## Stored data
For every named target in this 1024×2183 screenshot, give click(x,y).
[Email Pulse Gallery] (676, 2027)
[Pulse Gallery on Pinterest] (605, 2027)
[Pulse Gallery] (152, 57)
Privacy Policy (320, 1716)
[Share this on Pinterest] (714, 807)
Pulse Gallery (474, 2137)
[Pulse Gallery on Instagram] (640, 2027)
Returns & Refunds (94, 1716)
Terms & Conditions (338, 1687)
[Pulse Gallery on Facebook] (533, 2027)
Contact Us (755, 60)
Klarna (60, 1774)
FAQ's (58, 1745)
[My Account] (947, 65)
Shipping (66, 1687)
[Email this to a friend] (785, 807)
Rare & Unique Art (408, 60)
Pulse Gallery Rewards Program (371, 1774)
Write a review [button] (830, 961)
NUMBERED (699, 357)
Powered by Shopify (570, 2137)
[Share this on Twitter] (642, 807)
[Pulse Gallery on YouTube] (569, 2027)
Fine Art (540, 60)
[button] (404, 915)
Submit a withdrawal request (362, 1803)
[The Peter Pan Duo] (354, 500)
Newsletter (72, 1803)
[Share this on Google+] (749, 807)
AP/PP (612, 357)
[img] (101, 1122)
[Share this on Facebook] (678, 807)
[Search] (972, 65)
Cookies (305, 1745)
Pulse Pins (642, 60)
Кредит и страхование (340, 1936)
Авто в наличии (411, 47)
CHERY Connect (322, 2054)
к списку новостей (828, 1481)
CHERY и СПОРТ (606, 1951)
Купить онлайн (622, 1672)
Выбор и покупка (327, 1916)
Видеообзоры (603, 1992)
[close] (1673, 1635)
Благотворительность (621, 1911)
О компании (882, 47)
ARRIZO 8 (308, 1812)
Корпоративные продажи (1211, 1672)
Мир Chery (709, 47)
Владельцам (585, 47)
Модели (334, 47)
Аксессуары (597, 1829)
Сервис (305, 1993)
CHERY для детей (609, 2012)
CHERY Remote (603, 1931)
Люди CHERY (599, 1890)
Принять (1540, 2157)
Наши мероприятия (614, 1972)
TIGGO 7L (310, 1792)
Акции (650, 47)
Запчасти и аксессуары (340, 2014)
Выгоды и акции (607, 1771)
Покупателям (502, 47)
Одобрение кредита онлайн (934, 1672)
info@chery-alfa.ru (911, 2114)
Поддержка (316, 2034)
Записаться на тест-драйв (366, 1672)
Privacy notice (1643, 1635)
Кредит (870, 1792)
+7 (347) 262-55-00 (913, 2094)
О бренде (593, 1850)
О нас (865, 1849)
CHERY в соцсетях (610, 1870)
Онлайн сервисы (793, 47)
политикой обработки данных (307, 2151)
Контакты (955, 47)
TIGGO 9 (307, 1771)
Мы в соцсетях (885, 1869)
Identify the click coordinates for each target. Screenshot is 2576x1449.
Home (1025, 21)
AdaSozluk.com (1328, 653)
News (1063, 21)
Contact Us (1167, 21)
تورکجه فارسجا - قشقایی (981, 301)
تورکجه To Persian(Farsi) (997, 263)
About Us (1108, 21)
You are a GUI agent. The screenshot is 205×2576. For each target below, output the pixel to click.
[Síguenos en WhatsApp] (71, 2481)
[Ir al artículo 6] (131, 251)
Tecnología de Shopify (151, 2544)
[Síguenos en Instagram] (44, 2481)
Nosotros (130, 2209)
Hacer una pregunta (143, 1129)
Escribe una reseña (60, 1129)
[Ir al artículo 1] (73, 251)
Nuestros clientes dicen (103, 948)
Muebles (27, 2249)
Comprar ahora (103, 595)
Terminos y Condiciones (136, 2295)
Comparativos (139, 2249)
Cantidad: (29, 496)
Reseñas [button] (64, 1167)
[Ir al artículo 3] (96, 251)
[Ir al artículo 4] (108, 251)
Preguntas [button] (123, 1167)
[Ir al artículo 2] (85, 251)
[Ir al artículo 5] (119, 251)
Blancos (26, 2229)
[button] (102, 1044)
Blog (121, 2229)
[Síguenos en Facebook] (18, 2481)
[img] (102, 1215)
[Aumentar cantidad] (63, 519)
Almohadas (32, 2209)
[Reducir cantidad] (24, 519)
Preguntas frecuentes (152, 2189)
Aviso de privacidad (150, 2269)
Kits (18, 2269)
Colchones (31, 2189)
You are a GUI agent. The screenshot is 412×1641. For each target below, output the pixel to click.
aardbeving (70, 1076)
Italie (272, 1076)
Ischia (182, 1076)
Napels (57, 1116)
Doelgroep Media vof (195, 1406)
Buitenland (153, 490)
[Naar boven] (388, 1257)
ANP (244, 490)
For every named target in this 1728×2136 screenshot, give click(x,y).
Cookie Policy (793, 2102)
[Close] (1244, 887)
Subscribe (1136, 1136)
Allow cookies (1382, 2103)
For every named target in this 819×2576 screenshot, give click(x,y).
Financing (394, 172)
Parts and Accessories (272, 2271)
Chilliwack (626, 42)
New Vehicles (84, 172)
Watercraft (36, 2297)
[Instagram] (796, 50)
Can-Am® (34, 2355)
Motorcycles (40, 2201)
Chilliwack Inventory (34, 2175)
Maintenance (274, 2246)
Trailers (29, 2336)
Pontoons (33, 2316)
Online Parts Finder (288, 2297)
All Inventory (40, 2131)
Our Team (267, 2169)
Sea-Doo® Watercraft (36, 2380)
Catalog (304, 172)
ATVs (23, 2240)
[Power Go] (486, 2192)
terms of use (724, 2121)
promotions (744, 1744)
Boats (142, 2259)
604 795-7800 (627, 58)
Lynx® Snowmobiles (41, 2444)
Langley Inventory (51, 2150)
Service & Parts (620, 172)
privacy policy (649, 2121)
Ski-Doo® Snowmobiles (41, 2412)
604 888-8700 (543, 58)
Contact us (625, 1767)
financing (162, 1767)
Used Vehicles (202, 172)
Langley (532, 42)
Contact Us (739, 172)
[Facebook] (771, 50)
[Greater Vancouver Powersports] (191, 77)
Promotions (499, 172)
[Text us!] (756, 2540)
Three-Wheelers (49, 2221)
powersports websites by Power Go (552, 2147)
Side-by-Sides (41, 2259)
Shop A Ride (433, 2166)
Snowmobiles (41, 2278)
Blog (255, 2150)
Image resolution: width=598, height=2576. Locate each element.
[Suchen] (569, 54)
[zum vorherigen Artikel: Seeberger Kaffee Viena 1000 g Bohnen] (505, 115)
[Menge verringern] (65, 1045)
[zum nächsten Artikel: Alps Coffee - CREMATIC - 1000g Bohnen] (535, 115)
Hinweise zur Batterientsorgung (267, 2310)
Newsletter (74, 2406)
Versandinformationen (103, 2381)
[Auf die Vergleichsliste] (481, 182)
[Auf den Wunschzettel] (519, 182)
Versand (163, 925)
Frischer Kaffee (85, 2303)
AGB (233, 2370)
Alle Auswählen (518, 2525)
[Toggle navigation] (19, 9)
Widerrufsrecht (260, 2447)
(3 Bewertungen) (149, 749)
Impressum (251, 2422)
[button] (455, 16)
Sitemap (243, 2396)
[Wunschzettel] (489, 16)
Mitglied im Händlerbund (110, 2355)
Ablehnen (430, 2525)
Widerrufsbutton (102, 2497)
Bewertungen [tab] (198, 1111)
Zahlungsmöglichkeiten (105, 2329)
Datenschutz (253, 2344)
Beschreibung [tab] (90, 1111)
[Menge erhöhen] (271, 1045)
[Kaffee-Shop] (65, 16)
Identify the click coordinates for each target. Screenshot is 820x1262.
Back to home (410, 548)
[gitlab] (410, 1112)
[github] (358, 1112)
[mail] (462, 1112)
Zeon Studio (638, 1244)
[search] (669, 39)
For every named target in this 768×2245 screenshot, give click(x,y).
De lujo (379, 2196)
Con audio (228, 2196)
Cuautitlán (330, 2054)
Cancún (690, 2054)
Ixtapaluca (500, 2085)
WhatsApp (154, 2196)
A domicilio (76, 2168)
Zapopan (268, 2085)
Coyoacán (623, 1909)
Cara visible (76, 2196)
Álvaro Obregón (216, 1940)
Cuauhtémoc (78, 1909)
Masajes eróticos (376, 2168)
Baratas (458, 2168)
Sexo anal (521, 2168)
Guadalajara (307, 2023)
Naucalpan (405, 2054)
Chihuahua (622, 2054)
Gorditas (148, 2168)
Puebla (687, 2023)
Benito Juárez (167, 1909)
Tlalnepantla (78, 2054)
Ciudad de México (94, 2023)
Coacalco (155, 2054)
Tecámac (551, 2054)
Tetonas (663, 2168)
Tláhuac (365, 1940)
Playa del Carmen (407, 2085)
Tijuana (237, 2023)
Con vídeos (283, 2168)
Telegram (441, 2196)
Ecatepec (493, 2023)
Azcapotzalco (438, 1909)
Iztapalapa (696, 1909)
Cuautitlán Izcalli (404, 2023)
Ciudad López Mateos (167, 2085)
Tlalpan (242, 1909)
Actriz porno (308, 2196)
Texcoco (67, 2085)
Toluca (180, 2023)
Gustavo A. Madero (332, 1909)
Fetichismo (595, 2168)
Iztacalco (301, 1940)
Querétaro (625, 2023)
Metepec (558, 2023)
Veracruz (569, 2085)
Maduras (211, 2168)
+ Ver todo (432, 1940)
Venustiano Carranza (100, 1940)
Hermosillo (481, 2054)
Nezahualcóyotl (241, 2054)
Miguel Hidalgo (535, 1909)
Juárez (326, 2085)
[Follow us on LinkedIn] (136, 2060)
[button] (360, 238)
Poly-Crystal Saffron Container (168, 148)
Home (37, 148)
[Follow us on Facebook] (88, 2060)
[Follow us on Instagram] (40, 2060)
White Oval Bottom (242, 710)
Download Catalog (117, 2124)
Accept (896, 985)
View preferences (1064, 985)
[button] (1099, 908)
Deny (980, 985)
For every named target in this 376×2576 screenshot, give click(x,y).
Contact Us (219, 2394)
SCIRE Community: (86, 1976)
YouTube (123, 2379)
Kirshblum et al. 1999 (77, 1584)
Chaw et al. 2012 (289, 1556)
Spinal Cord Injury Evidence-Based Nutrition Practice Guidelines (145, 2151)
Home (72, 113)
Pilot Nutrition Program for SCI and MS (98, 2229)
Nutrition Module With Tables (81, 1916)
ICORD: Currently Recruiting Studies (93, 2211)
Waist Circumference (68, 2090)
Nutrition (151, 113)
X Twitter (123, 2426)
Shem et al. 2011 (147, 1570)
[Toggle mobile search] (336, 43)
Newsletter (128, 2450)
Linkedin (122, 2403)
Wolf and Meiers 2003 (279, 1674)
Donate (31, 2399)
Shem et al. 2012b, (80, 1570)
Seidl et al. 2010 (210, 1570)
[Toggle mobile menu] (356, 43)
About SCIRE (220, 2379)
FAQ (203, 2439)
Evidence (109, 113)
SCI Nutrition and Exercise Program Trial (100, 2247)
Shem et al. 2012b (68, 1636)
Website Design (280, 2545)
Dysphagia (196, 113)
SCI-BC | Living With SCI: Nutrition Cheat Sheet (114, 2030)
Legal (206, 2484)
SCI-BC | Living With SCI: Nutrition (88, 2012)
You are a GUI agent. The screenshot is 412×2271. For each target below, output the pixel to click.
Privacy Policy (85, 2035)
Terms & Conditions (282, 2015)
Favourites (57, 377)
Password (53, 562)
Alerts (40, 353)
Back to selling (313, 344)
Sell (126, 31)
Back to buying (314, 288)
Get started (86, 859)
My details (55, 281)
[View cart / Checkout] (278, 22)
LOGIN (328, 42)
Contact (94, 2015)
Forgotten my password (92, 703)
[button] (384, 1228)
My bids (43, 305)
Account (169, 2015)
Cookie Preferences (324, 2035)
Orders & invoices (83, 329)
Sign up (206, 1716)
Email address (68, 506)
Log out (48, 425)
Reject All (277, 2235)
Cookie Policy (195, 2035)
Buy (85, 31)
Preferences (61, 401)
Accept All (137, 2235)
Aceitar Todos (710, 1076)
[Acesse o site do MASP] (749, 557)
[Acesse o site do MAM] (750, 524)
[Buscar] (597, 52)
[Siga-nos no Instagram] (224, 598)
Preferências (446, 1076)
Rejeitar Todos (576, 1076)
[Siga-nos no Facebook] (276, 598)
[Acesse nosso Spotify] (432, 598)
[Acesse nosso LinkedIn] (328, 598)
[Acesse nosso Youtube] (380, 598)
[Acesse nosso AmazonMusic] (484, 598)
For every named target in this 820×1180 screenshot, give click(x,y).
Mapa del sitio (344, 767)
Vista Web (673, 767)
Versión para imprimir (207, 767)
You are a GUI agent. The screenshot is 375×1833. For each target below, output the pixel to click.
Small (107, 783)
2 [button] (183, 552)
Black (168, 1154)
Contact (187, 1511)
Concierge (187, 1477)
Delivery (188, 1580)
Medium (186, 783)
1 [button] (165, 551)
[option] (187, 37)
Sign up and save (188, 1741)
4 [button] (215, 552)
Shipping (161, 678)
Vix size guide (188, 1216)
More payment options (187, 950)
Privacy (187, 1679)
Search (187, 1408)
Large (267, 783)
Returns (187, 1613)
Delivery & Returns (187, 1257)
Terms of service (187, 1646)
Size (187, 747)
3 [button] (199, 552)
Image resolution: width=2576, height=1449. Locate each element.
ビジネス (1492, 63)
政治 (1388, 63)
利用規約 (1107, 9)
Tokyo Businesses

## What to work on
From the line that has "Langley Inventory (51, 2150)" through the line that has "[zum vorherigen Artikel: Seeberger", copy every line exactly as it appears above, and leave out all others.

## Solution for this exercise
Langley Inventory (51, 2150)
Service & Parts (620, 172)
privacy policy (649, 2121)
Ski-Doo® Snowmobiles (41, 2412)
604 888-8700 (543, 58)
Contact us (625, 1767)
financing (162, 1767)
Used Vehicles (202, 172)
Langley (532, 42)
Contact Us (739, 172)
[Facebook] (771, 50)
[Greater Vancouver Powersports] (191, 77)
Promotions (499, 172)
[Text us!] (756, 2540)
Three-Wheelers (49, 2221)
powersports websites by Power Go (552, 2147)
Side-by-Sides (41, 2259)
Shop A Ride (433, 2166)
Snowmobiles (41, 2278)
Blog (255, 2150)
Image resolution: width=598, height=2576. Locate each element.
[Suchen] (569, 54)
[zum vorherigen Artikel: Seeberger Kaffee Viena 1000 g Bohnen] (505, 115)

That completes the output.